Inside the Hopkins campus, the Tuna Research center represents one of the few tuna research centers in North America. Inside a smattering of buildings facing the Monterey Bay, blue fin and yellow tuna up to 200 pounds swim in circular pens.

“Blue fin tuna are remarkable fish,” Block said sitting in the center’s office where images of tuna covered the walls. “They grow up to 1500 pounds — they’re capable of transoceanic migrations.”

Stanford and NOAA began their study of the oil spill’s impact on tuna at the request of the federal government following the devastating oil spill. Block said the group first dive into the study discovered the oil’s impact on embryonic tuna.
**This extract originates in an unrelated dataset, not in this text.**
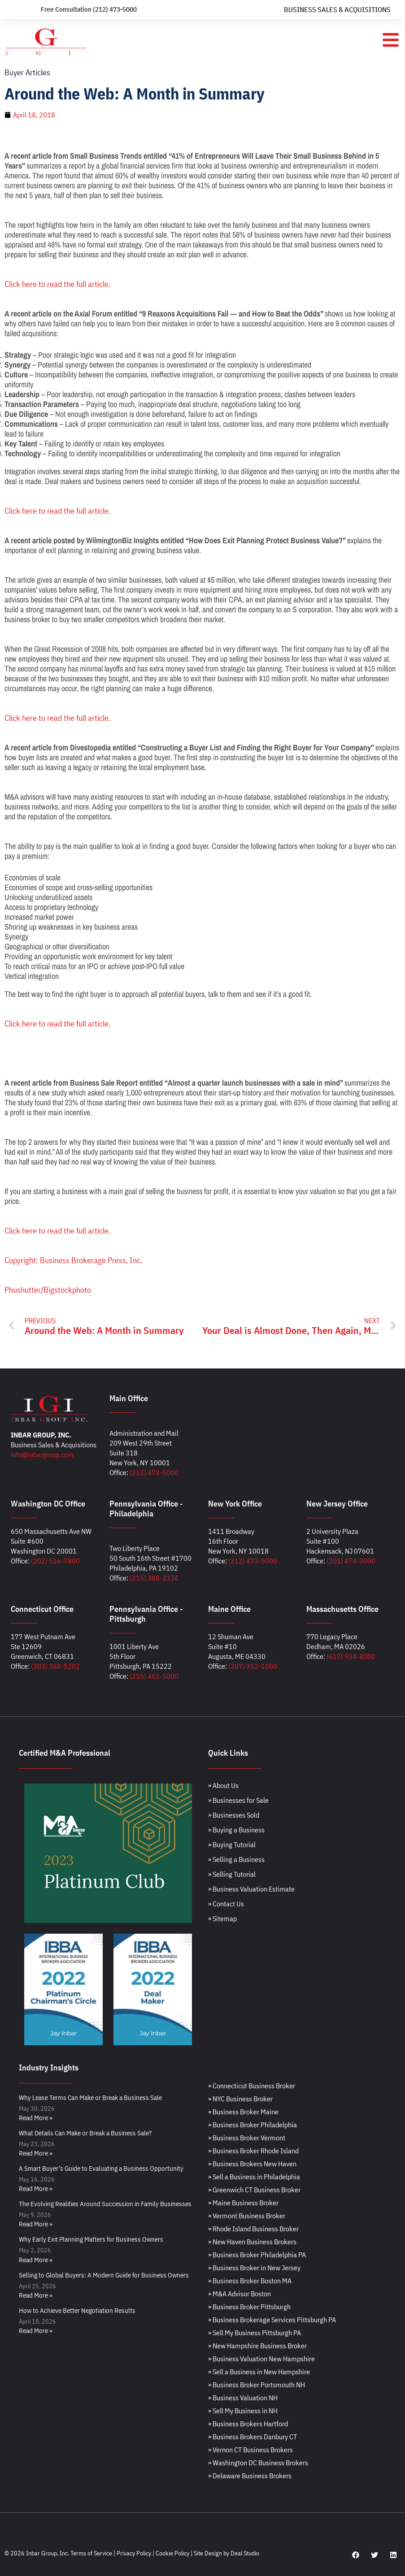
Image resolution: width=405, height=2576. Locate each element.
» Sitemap (222, 1918)
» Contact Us (226, 1903)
The study went-on to pinpoint the main culprit — phenanthrene — which is also found in cigarette smoke, storm runoff and air pollution.

“Levels in the range of 1 to 15 parts per billion was enough to affect the larval development,” researcher Luke Gardner said, “specifically how the heart forms.”
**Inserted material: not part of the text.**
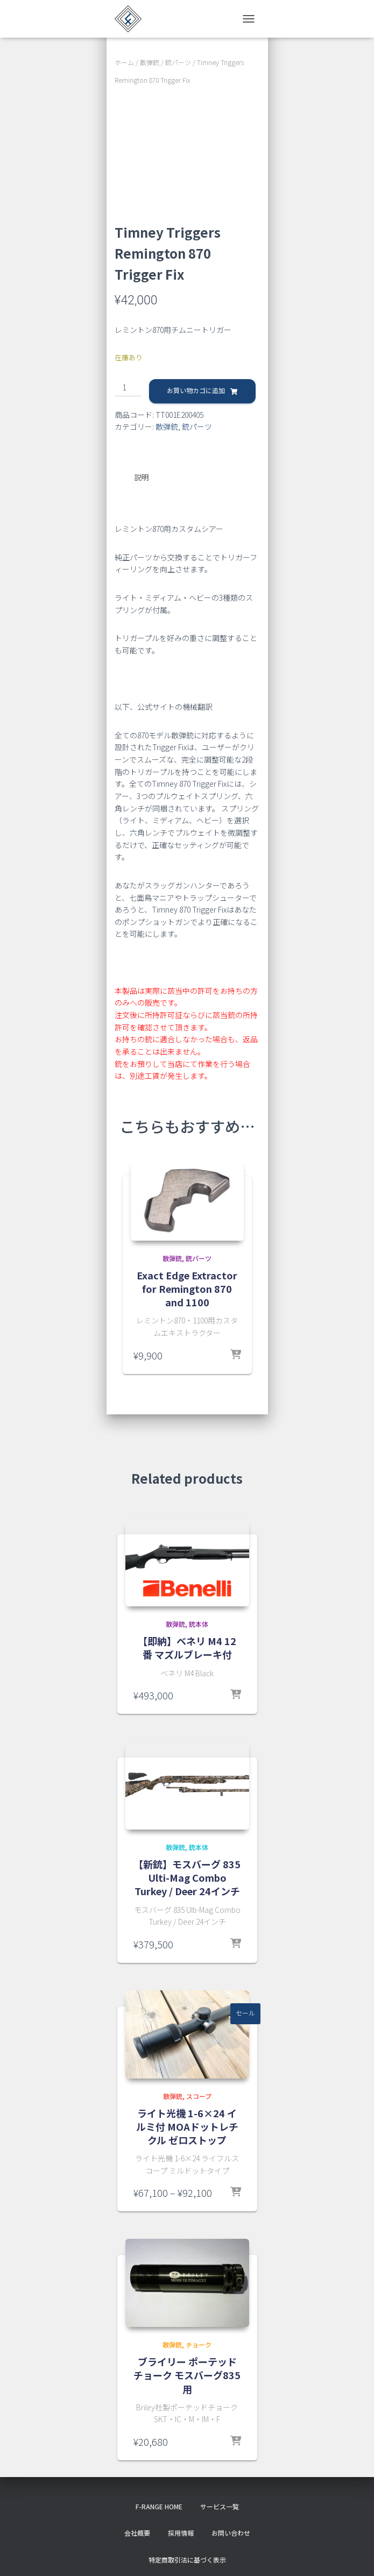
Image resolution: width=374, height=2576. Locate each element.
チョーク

Because the tuna center has long developed long-range tagging of tuna, the scientists were able to retroactively determine that the tuna were in the gulf at the time of the oil spill.

“So then we were able to go back in time and look at when the oil spill actually occurred,” said Stanford scientist Aaron Carlisle, “and look at how much of the blue fin spawning habitat was oiled.”

Block said what may be the study’s most compelling thought is that the workhorse tuna hearts function like human hearts — which could reveal impacts of pollution on human cardiovascular systems as well. Since the contaminant is readily found in air pollution, it could have a widespread impact on human health globally.

“We hypothesize the phenanthrene found in crude oil would also bind our hearts too,” Block said, “in such a way that we get an arrhythmia and we could also get sudden death.”

Block said next phases of the study could reveal the extent the exposure to pollution on humans — potentially revealing that components of pollution could be the smoking gun behind some heart attacks and other cardiovascular issues.

“What we’ve been studying in the tuna,” Block said, “actually relates to us.”